FMI piora previsões para a economia portuguesa

Fundo Monetário Internacional reviu em baixa as projeções para o PIB, que deverá crescer 3,9% em 2021, em vez dos 6,5% calculados em outubro - e abaixo dos 5,4% estimados pelo governo. Desemprego atinge 7,7%.

O Produto Interno Bruto (PIB) de Portugal deverá crescer 3,9% em 2021. A projeção é do Fundo Monetário Internacional (FMI), que reviu assim em baixa as estimativas de crescimento da economia portuguesa: em outubro, a instituição liderada por Kristalina Georgieva apontava para uma recuperação de 6,5%.

A projeção para 2022 não foi alterada, mantendo-se nos 4,8%, o que significa que o país deverá nesse ano recuperar o PIB de 2019.

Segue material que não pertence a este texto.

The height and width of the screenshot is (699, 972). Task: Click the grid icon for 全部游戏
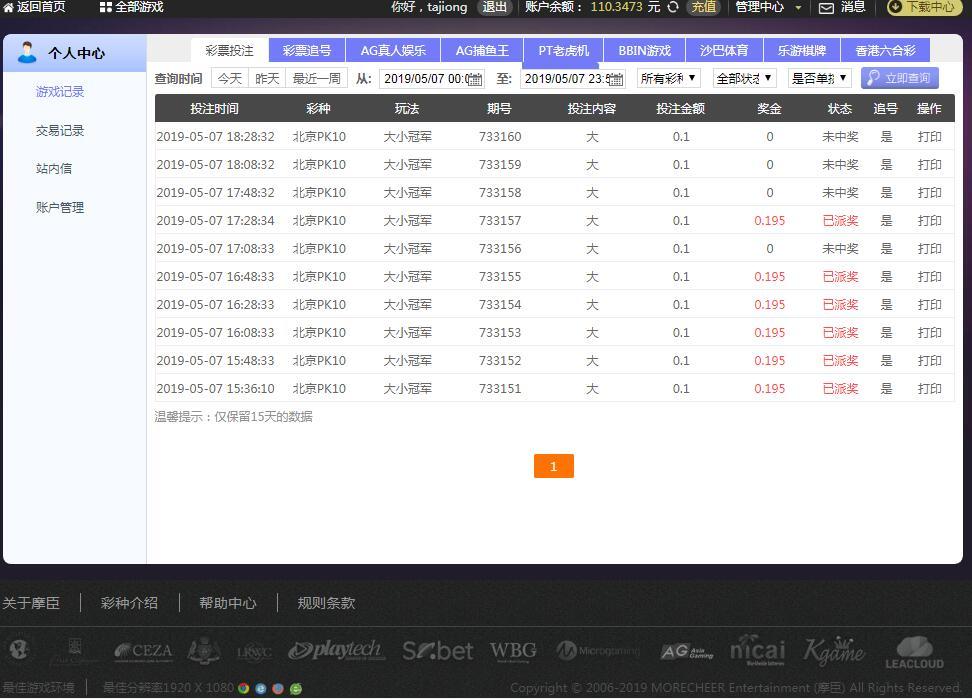click(x=105, y=7)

No relatório de perspetivas económicas globais os economistas do fundo não justificam a revisão, que aponta para números piores do que os do governo. O executivo estima um crescimento de 5,4% em 2021 - número que deverá ser revisto já na próxima semana, quando o governo entregar o Programa de Estabilidade em Bruxelas.

O crescimento luso em 2021 ficará assim abaixo da média da zona euro, que atingirá 4,4%, A recuperação portuguesa será mais fraca que a espanhola (+6,4%), francesa (+5,8%), irlandesa (4,2%) eslovaca (4,7%) ou italiana (+4,2%), mas mais forte que a alemã (+3,6%), holandesa e austríaca (ambas com 3,5%), grega (3,8%), lituana (3,2%) ou eslovena (3,7%).

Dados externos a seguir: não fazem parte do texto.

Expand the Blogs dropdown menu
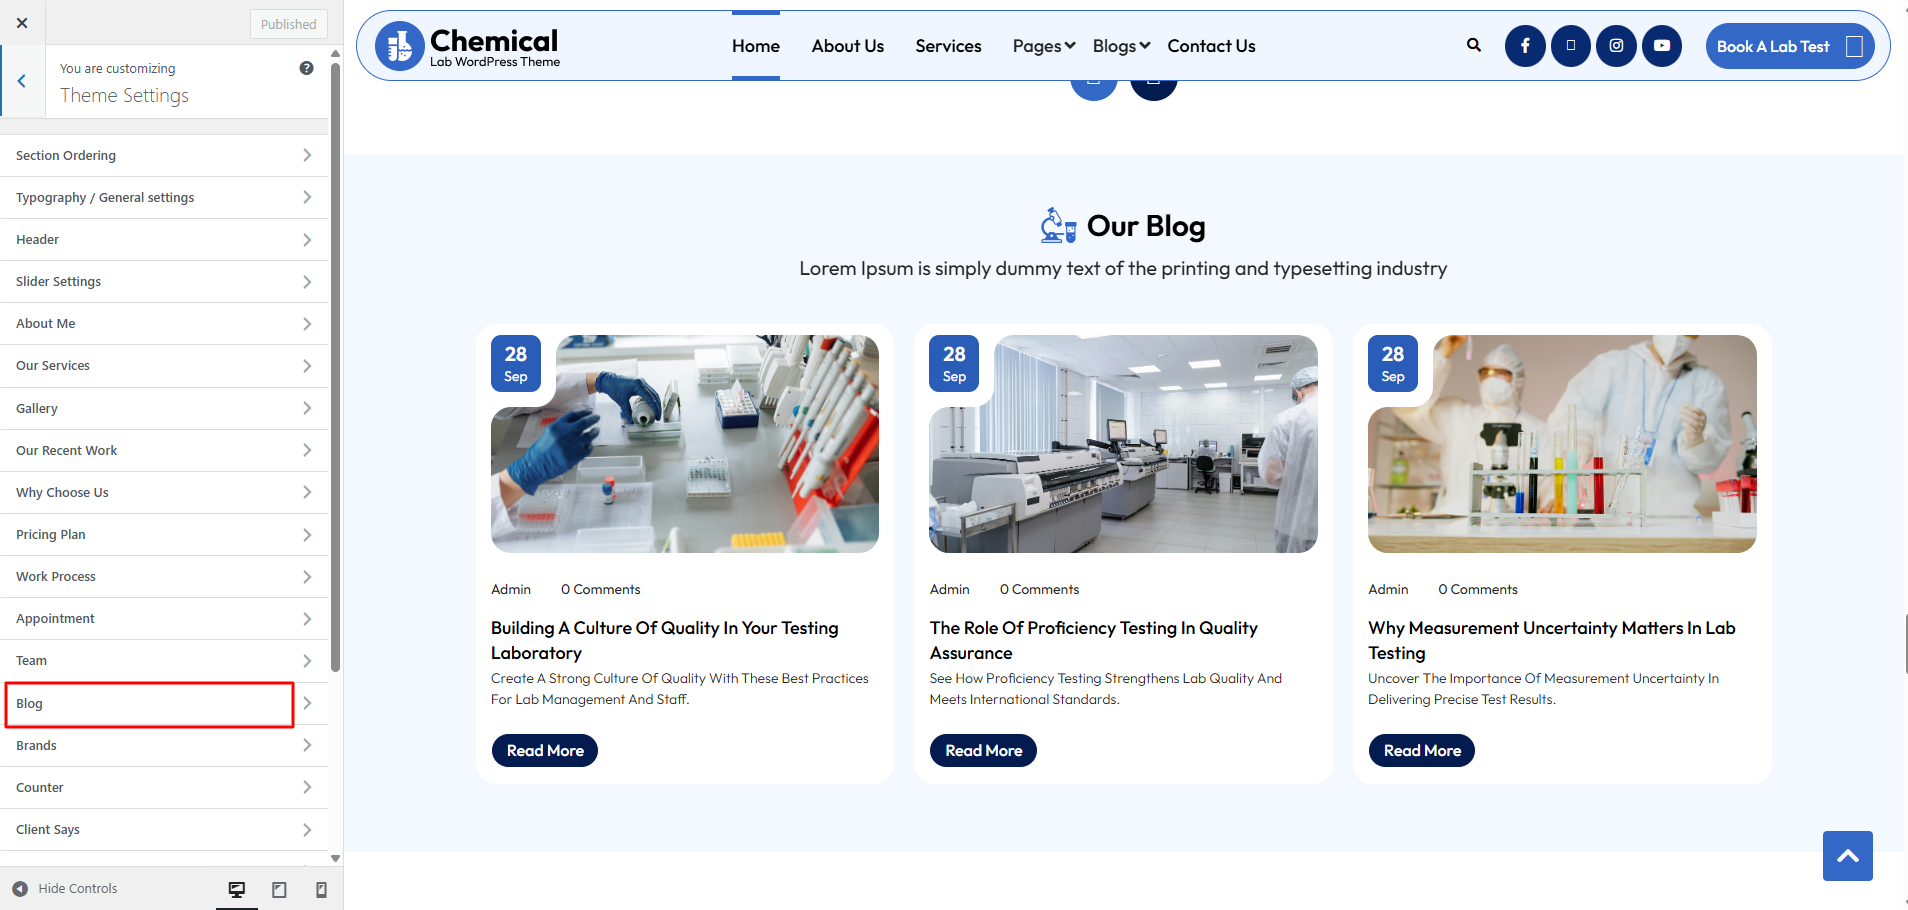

Em 2022 o PIB português vai aquecer mais do que a média de 3,8% dos países do euro.

A taxa de desemprego deverá atingir 7,7% em 2021 e 7,3% em 2022 depois de em 2020 ter ficado em 6,8%.

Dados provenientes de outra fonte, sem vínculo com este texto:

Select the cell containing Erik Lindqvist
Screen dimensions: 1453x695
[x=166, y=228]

O PIB mundial deverá aumentar 6% em 2021 depois de uma contração de 3,3% no ano passado devido à pandemia. No ano seguinte o crescimento desacelera para 4,4%.

A recessão em 2020 foi, ainda assim, menor do que as últimas estimativas do FMI feitas em outubro, que apontavam para um recuo de 4,4%.

O FMI explica a revisão com o crescimento maior do que o esperado no segundo semestre de 2020 em grande parte do planeta, que também justifica a melhoria das estimativas para este ano e o próximo. Depois desse horizonte, o crescimento deverá rondar os 3,3%.